▶ _EXERCISE DETAILS_: In the entries below, count every line containing "will". Reply with the number alone.

[Dataset entries]

◆ ◆ ◆ ◆

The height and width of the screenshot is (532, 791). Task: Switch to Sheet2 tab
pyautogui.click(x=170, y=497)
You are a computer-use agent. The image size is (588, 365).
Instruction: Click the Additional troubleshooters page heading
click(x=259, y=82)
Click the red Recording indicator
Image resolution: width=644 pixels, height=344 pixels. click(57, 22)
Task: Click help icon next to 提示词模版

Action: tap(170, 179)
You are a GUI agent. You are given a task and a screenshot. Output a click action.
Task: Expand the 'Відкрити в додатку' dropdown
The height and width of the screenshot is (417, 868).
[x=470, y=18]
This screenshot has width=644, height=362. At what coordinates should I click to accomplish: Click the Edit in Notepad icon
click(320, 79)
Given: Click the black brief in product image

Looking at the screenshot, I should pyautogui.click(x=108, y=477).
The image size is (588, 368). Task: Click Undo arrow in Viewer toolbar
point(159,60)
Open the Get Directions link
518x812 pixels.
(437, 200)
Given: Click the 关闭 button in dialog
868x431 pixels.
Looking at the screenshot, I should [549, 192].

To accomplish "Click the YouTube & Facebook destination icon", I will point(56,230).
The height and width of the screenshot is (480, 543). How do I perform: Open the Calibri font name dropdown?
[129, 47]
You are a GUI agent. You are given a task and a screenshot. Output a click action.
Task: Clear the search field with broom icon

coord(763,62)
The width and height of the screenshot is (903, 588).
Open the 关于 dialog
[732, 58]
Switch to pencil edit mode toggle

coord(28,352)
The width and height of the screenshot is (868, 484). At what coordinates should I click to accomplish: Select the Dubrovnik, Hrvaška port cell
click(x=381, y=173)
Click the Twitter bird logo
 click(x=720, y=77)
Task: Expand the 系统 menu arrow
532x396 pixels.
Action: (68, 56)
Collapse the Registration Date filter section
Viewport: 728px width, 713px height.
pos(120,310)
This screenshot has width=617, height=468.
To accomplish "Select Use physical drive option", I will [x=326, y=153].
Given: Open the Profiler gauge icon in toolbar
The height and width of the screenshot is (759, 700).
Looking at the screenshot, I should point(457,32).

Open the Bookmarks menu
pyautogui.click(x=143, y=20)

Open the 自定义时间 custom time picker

◆ ◆ ◆ ◆

▶ _EXERCISE ANSWER_: 2